/* Copyright 2023 The OpenXLA Authors.

Licensed under the Apache License, Version 2.0 (the "License");
you may not use this file except in compliance with the License.
You may obtain a copy of the License at

    http://www.apache.org/licenses/LICENSE-2.0

Unless required by applicable law or agreed to in writing, software
distributed under the License is distributed on an "AS IS" BASIS,
WITHOUT WARRANTIES OR CONDITIONS OF ANY KIND, either express or implied.
See the License for the specific language governing permissions and
limitations under the License.
==============================================================================*/

#ifndef XLA_SERVICE_GPU_HLO_FUSION_ANALYSIS_H_
#define XLA_SERVICE_GPU_HLO_FUSION_ANALYSIS_H_

#include <cstdint>
#include <memory>
#include <optional>
#include <vector>

#include "absl/container/inlined_vector.h"
#include "absl/log/check.h"
#include "xla/hlo/ir/hlo_instruction.h"
#include "xla/hlo/ir/hlo_instructions.h"
#include "xla/hlo/utils/hlo_traversal.h"
#include "xla/service/gpu/backend_configs.pb.h"
#include "xla/service/gpu/ir_emission_utils.h"
#include "xla/stream_executor/device_description.h"

namespace xla {
namespace gpu {

class HloFusionAnalysis {
 public:
  // The type of emitted fusion.
  enum class EmitterFusionKind {
    kLoop,
    kCustomFusion,
    kTriton,
    kReduction,
    kTranspose,
    kConcatenate,
    kInputSlices,
    kScatter,
    kCuDnn,
  };

  // Precomputed information about inputs (arguments) and outputs (roots) of the
  // fusion.
  struct InputOutputInfo {
    int smallest_input_dtype_bits;
    int smallest_output_dtype_bits;
  };

  static HloFusionAnalysis Create(FusionBackendConfig backend_config,
                                  std::unique_ptr<HloFusionAdaptor> fusion,
                                  const se::DeviceDescription* device_info);

  // Creates a HloFusionAnalysis that analyzes just instruction as a standalone
  // fusion.
  static HloFusionAnalysis Create(const HloInstruction& instruction,
                                  const se::DeviceDescription& device_info);

  // Creates a HloFusionAnalysis that analyzes a hypothetical fusion of producer
  // into consumer.
  static HloFusionAnalysis Create(const HloInstruction& producer,
                                  const HloInstruction& consumer,
                                  const se::DeviceDescription& device_info);

  const HloFusionAdaptor& fusion() const { return *fusion_; }

  const absl::InlinedVector<HloInstructionAdaptor, 2>& fusion_roots() const {
    return fusion_roots_;
  }
  HloInstructionAdaptor fusion_root(int64_t i) const {
    return fusion_roots_[i];
  }
  int64_t fusion_root_count() const { return fusion_roots_.size(); }

  const absl::InlinedVector<HloInstructionAdaptor, 2>& fusion_heroes() const {
    return fusion_heroes_;
  }
  HloInstructionAdaptor fusion_hero(int64_t i) const {
    return fusion_heroes_[i];
  }

  // Determines the fusion type for the emitter.
  EmitterFusionKind GetEmitterFusionKind() const;

  // Returns the hero reduction of the computation.
  const HloInstruction* FindHeroReduction() const;

  const se::DeviceDescription& device_info() const { return *device_info_; }

  const FusionBackendConfig& fusion_backend_config() const {
    return fusion_backend_config_;
  }

  // Returns the tiled transpose description.

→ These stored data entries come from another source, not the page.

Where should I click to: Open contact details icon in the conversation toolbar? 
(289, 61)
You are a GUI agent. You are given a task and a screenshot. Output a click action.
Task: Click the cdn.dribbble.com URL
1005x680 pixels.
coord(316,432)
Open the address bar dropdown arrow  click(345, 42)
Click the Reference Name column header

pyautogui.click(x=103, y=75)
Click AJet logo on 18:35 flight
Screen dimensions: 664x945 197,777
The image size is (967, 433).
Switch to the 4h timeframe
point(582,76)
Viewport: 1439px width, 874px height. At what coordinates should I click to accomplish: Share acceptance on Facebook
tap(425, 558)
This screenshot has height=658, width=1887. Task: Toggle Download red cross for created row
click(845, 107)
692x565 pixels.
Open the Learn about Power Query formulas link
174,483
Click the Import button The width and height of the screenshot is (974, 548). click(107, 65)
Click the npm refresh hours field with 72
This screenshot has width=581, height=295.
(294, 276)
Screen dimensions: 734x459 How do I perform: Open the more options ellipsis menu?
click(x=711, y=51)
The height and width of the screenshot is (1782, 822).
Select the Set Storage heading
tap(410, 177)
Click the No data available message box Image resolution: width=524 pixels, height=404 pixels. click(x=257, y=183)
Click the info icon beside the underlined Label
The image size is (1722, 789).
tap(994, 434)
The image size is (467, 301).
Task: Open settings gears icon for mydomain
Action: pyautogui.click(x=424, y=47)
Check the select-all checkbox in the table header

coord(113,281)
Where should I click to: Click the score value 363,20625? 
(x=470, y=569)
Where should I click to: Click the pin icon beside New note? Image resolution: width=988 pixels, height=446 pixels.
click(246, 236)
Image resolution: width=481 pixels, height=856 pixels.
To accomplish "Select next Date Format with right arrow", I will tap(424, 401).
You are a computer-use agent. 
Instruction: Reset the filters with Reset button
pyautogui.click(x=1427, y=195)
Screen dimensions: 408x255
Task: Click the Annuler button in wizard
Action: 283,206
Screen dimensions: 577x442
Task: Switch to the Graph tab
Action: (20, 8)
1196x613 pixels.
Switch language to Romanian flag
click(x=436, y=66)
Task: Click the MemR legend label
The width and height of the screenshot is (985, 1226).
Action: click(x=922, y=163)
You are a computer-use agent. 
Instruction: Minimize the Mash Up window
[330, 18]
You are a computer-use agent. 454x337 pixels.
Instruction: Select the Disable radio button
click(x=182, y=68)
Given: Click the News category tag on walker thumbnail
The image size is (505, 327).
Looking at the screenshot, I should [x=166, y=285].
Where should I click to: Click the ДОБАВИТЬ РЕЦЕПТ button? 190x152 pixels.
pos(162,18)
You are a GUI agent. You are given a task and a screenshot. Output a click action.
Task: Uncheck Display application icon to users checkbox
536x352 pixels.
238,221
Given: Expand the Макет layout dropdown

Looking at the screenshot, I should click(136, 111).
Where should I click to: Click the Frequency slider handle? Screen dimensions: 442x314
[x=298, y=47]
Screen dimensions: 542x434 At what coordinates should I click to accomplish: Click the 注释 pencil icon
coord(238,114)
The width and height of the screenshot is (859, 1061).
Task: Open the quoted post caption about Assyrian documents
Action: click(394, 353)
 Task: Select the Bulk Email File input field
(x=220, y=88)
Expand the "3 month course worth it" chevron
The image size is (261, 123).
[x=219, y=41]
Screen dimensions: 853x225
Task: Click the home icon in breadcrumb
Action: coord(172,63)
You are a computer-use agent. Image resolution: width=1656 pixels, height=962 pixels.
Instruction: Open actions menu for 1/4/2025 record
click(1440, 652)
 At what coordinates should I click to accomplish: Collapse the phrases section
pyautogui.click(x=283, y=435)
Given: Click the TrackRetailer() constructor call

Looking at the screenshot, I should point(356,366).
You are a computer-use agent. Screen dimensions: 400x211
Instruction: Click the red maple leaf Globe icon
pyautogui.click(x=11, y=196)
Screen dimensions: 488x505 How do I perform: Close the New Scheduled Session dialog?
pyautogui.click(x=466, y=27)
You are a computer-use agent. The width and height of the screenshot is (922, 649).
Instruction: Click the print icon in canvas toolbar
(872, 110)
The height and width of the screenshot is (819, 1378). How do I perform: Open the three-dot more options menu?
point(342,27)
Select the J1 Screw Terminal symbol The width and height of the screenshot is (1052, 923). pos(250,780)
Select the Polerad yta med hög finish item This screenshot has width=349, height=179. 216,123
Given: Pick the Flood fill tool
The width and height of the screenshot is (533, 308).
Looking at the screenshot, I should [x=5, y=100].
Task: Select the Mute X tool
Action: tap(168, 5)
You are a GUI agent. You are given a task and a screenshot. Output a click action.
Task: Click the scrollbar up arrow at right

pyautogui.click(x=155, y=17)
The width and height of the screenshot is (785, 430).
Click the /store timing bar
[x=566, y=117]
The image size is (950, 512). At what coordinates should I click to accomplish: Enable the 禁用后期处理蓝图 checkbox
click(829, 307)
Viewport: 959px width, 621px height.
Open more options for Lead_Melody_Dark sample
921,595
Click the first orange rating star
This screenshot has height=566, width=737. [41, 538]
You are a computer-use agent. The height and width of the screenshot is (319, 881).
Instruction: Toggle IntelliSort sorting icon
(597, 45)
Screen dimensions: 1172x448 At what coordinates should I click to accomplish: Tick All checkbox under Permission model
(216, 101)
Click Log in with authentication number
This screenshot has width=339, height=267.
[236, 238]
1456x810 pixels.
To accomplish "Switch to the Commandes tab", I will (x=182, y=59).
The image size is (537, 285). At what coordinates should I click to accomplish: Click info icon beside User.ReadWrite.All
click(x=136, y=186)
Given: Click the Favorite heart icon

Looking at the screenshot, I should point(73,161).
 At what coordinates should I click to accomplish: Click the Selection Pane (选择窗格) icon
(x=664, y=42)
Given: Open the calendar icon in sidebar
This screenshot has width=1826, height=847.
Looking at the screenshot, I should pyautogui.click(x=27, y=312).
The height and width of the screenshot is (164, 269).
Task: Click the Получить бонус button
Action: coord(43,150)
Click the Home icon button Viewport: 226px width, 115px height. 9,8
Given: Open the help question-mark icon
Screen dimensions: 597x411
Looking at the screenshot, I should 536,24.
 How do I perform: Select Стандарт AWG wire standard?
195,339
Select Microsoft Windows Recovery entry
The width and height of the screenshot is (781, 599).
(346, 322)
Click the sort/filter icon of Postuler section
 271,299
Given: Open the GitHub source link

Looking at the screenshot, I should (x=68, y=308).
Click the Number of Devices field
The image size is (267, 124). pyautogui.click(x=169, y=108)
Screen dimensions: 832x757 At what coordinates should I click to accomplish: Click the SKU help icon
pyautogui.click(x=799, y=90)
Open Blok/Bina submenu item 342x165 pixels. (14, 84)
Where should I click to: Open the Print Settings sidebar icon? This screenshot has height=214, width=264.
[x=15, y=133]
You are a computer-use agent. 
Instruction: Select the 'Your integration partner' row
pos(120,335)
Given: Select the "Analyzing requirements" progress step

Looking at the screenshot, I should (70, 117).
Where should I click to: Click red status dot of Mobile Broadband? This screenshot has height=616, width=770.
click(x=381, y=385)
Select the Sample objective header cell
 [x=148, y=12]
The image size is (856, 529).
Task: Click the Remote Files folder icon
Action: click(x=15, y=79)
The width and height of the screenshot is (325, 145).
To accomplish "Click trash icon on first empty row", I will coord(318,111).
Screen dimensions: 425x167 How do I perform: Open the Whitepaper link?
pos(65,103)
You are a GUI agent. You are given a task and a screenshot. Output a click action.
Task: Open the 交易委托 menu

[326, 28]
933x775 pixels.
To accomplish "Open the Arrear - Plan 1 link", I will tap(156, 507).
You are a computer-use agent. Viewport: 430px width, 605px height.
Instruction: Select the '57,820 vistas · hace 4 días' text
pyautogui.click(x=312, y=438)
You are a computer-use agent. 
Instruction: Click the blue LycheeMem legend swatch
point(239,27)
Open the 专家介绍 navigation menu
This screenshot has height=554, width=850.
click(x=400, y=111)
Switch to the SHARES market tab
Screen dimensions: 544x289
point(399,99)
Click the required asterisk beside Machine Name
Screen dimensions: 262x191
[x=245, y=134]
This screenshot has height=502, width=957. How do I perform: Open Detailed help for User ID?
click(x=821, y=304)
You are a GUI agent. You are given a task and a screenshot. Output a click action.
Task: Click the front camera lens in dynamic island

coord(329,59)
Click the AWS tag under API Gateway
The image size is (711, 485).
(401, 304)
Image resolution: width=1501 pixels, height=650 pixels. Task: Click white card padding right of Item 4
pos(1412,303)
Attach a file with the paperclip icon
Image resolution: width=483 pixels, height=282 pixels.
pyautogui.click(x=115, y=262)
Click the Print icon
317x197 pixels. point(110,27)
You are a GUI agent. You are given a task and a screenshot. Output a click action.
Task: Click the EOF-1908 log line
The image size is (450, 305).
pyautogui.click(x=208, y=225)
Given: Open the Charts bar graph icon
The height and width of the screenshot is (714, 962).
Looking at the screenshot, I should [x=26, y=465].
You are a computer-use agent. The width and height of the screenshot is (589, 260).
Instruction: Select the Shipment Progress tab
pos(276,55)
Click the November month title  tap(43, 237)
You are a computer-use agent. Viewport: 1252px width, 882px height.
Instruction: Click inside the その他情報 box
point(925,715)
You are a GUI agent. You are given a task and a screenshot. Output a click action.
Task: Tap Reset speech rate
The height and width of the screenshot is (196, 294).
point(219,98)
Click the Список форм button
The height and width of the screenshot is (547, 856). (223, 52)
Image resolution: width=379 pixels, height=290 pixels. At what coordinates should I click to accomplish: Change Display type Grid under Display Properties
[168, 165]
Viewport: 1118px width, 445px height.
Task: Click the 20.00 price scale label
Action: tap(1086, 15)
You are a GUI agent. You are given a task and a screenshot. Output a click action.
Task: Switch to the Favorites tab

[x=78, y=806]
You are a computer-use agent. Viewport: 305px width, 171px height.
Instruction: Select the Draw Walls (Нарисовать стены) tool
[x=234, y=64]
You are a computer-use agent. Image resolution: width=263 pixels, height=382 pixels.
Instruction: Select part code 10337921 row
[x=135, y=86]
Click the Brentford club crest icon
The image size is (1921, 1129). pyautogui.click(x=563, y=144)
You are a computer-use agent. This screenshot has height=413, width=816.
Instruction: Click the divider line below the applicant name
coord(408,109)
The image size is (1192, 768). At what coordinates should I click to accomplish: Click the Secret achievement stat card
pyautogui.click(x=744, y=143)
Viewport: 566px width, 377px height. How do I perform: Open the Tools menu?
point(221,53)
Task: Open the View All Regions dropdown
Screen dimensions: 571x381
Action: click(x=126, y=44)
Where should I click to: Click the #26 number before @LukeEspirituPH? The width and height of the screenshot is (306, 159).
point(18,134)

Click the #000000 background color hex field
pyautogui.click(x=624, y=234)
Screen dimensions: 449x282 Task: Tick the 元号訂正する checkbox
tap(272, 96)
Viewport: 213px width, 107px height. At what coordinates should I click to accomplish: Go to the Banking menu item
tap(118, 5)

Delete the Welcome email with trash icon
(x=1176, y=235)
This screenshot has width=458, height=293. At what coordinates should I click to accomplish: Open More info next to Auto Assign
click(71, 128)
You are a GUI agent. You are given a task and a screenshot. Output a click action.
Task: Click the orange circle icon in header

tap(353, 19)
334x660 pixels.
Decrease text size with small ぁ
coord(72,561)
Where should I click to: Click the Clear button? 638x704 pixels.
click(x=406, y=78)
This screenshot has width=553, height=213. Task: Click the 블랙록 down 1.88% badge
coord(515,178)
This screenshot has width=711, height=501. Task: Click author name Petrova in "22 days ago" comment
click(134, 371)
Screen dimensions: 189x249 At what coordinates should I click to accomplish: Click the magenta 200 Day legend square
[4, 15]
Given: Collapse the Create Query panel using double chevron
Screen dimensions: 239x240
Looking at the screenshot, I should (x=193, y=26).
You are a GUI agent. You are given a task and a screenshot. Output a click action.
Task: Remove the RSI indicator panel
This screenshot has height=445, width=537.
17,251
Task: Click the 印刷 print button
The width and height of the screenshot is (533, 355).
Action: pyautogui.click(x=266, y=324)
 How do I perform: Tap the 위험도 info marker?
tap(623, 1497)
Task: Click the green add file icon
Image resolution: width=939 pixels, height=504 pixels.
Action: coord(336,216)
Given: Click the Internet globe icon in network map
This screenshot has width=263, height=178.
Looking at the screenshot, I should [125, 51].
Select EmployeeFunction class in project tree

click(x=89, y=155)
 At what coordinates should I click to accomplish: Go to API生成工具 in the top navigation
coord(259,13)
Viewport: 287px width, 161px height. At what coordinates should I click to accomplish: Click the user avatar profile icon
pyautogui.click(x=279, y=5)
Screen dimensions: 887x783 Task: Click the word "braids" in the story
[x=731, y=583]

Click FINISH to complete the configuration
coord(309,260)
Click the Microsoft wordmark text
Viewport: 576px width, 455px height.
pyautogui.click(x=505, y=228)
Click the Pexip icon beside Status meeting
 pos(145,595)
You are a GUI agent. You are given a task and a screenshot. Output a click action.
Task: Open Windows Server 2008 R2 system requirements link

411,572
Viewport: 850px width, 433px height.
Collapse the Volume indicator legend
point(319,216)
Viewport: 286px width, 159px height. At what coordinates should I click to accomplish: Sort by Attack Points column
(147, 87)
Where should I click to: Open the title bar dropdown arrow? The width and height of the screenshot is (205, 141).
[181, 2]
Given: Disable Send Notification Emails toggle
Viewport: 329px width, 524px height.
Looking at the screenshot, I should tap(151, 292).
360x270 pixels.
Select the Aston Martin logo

Requires that GetEmitterFusionKind
  // returns kTranspose.
  const TransposeDescription& tiled_transpose() const {
    CHECK(tiled_transpose_.has_value());
    return *tiled_transpose_;
  }

  const InputOutputInfo& input_output_info() const {
    return input_output_info_;
  }

 private:
  HloFusionAnalysis(FusionBackendConfig fusion_backend_config,
                    std::unique_ptr<HloFusionAdaptor> fusion,
                    absl::InlinedVector<HloInstructionAdaptor, 2> fusion_roots,
                    absl::InlinedVector<HloInstructionAdaptor, 2> fusion_heroes,
                    const se::DeviceDescription* device_info,
                    std::optional<TransposeDescription> tiled_transpose,
                    InputOutputInfo input_output_info);

  bool HasConsistentTransposeHeros() const;

  FusionBackendConfig fusion_backend_config_;

  // Owning pointer to the fusion adaptor object.
  std::unique_ptr<HloFusionAdaptor> fusion_;

  // A list of all roots of the fusion. The instruction adaptors have `fusion_`
  // as their parent and should not outlive `fusion_`.
  absl::InlinedVector<HloInstructionAdaptor, 2> fusion_roots_;

  // A list of all heroes of the fusion. The instruction adaptors have `fusion_`
  // as their parent and should not outlive `fusion_`.
  absl::InlinedVector<HloInstructionAdaptor, 2> fusion_heroes_;

  const se::DeviceDescription* device_info_;
  std::optional<TransposeDescription> tiled_transpose_;
  InputOutputInfo input_output_info_;
};

}  // namespace gpu
}  // namespace xla

#endif  // XLA_SERVICE_GPU_HLO_FUSION_ANALYSIS_H_